Les noces ne furent pas plus tôt faites, que la belle-mère fit éclater sa mauvaise humeur; elle ne put souffrir les bonnes qualités de cette jeune enfant, qui rendaient ses filles encore plus haïssables. Elle la chargea des plus viles occupations de la maison : c’était elle qui nettoyait la vaisselle et les montées, qui frottait la chambre de madame, et celles de mesdemoiselles ses filles. Elle couchait tout en haut de la maison, dans un grenier, sur une méchante paillasse, pendant que ses sœ urs étaient dans des chambres parquetées, où elles avaient des lits des plus à la mode, et des miroirs où elles se voyaient depuis les pieds jusqu’à la tête.

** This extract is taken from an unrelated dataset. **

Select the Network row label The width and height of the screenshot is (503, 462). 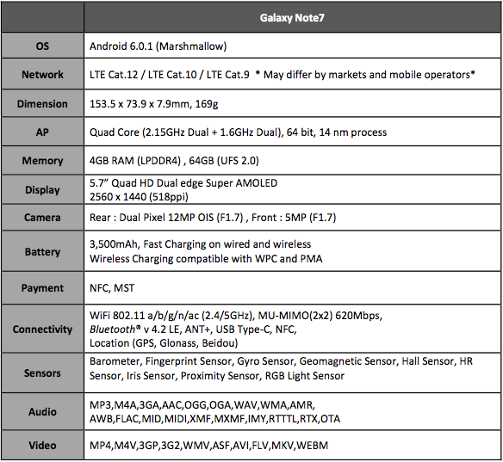(x=42, y=75)
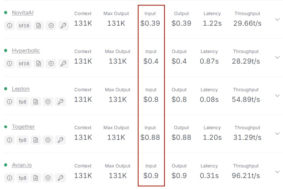Click the document search icon under Avian.io
Screen dimensions: 283x189
coord(36,178)
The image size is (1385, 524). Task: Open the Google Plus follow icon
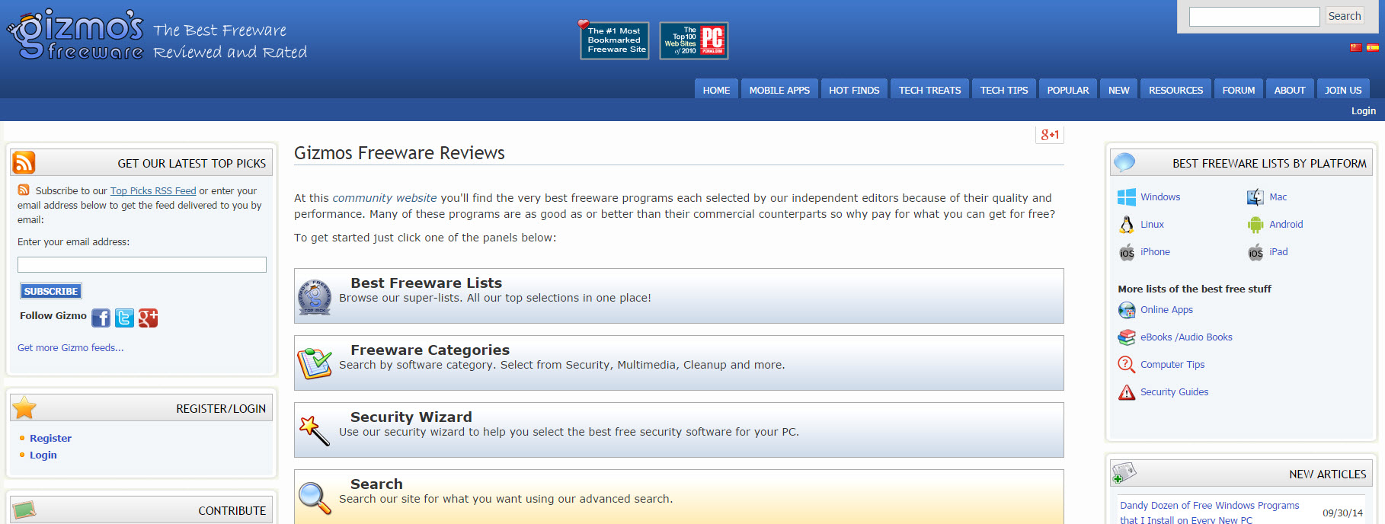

No sooner were the ceremonies of the wedding over but the stepmother began to show herself in her true colors. She could not bear the good qualities of this pretty girl, and the less because they made her own daughters appear the more odious. She employed her in the meanest work of the house. She scoured the dishes, tables, etc., and cleaned madam’s chamber, and those of misses, her daughters. She slept in a sorry garret, on a wretched straw bed, while her sisters slept in fine rooms, with floors all inlaid, on beds of the very newest fashion, and where they had looking glasses so large that they could see themselves at their full length from head to foot.

Schleiermacher

Schleiermacher introduces the two methods of achieving translation as paraphrase and imitation. He argues that the central conflict in translation is whether to focus on preserving the cultural context the author intended in the original text, or to more clearly represent the information in a way that the reader will comprehend while examining the target text. Instead, Schleiermacher suggests that the translator must work as an educator as well when creating the new text so that the original cultural context can remain intact. However, can this truly be achieved amidst an ethnocentric view of society? For example, joking can be viewed as a form of play that is often based on truths of social frameworks. How then can a translator convert this humor that is derived from a difference of values and principles of two groups of people?

Steiner Chapter 5

Steiner proposes the “The Hermeneutic Motion,” a fourfold process for the transfer of meaning that differs from the typical methods of translation: literalism, paraphrase, and free imitation. The last part of Steiner’s model is referred to as restitution. In this phase, translators must focus on restoring an equality that may have been disturbed during the conversion from one language into another. As Steiner explains, disequilibrium is created by “taking away,” and then, “adding” to the concepts of the original text to benefit our own understanding. Although it is understood that translation ought to be based on a principle of equality, should we, as educators and learners, not attempt to make the concept of the material as clear as possible? Or does this disregard to the original text imply disrespect and ignorance to the work of the creator? If so, Steiner rationalizes that translation should serve the purpose of a mirror for reflection of the original image from an opposite viewpoint.

Pym Discussion Questions

Pym refers to the idea of tertium comparationis, which explains a possible universal understanding for meaning that lies outside of individual languages. Therefore, as Snell-Hornby clarifies, it is assumed by natural equivalence thinkers that all languages posses the ability to be conveyed in a similar manner. However, doesn’t variance in culture imply that this cannot always be true? Pym rationalizes that if translation presents a new concept or way of thought to a culture, how can the introduction of this idea be deemed natural? There is also concern that major cultures feel dominance over the rest of the world in accordance to their belief that the world is a reflection of those civilizations that achieve power. Anthropologist, Stuart Hall, questions the concept of “the West and the Rest” and how this notion came to be. He comments that the European’s discovery and expansion into the New World brought with it the theory that industrialized Europe is what all societies strive to become. This belief then diminished their appreciation for the unique culture that they had encountered. In conclusion, based on which assumptions (if at all) is it fair for one society to determine their language is superior to that of another?